▸ **Text excerpt**
━━━━━━━━━━━━━━━━━━━━━━━━━━━━━━

First, create a budget with your child. You want to highlight spending allowance and saving. This shows them that it's normal to pay yourself first, provided a budget is in place for savings. The budget should only consist of a few categories to give them an idea of the purpose; you don't want to confuse them. 

Now you will introduce the cash stuffing method by providing them with enough envelopes to match their categories. The significance of having them use envelopes is to prevent them from overspending because once the envelope is empty, they can't spend anymore. It’s important to note that people tend to overspend from their bank accounts because they lump everything together without appropriate allocation of funds. 

To make cash stuffing an exciting project for your child, consider adding envelopes for special occasions or a favorite place to shop. 

For example, suppose you created three envelopes, including; education, savings, and favorite store.  The purpose of making the education envelope is to teach them how to save for long-term goals early on in life. The purpose of making a savings envelope is to teach your child the importance of saving a percentage of money every time they earn some. These two categories are classed as long-term savings, which can become monotonous for kids. Adding an envelope for their favorite place to shop as a short-term savings goal but is added to create excitement and keep them motivated. You want to keep them interested.

━━━━━━━━━━━━━━━━━━━━━━━━━━━━━━

▸ **Data section**
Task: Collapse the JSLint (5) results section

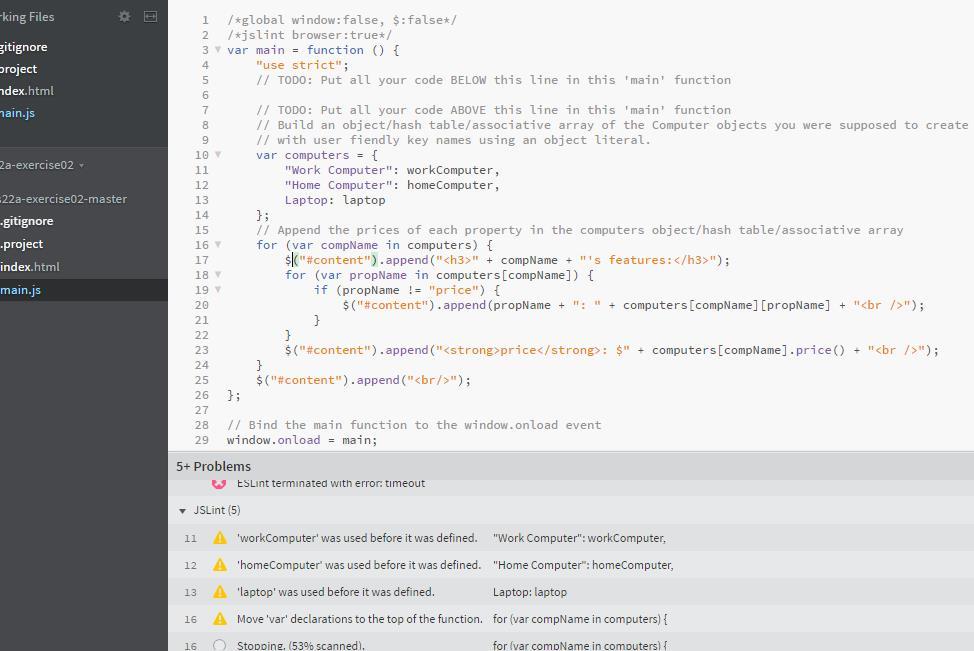Action: point(183,510)
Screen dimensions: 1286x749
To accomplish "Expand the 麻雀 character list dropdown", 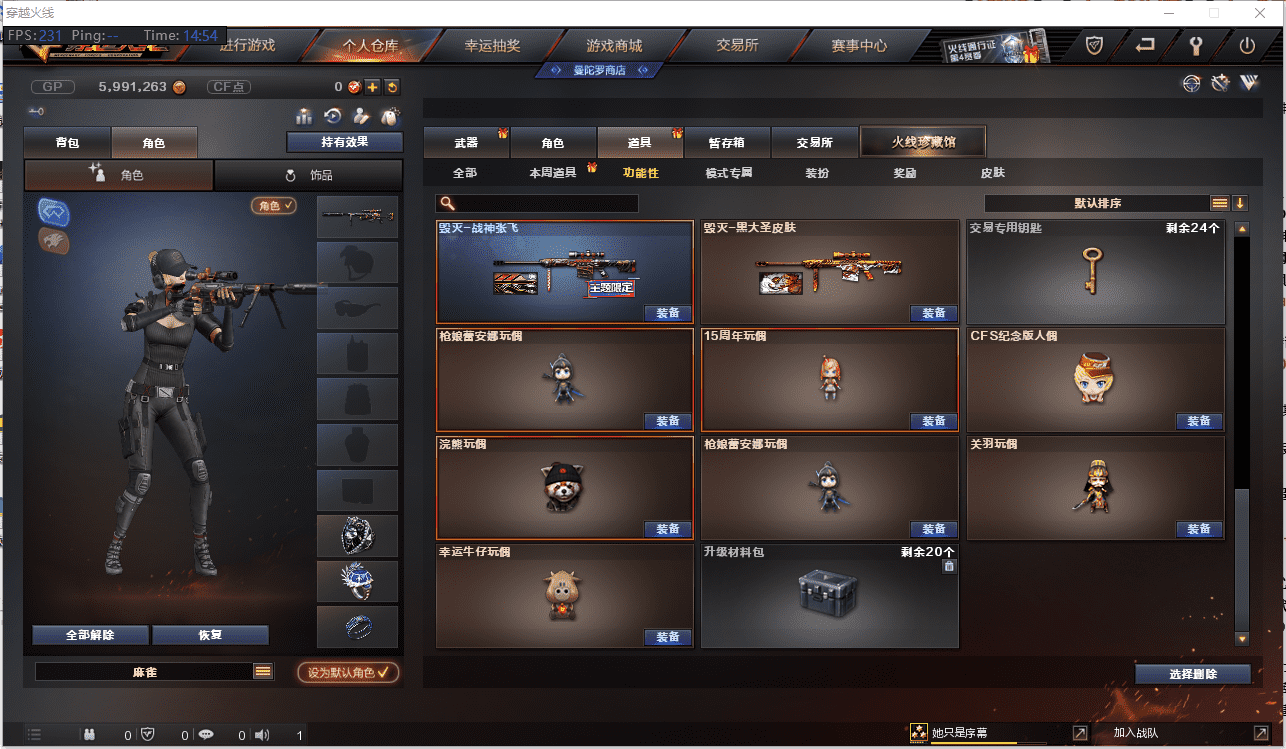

━━━━━━━━━━━━━━━━━━━━━━━━━━━━━━

▸ **Task to carry out**
Write out the part of the cash stuffing text between "To make cash" and "keep them interested.", inclusive. The listing is not needed for this work.

▸ **Completed task**
To make cash stuffing an exciting project for your child, consider adding envelopes for special occasions or a favorite place to shop. 

For example, suppose you created three envelopes, including; education, savings, and favorite store.  The purpose of making the education envelope is to teach them how to save for long-term goals early on in life. The purpose of making a savings envelope is to teach your child the importance of saving a percentage of money every time they earn some. These two categories are classed as long-term savings, which can become monotonous for kids. Adding an envelope for their favorite place to shop as a short-term savings goal but is added to create excitement and keep them motivated. You want to keep them interested.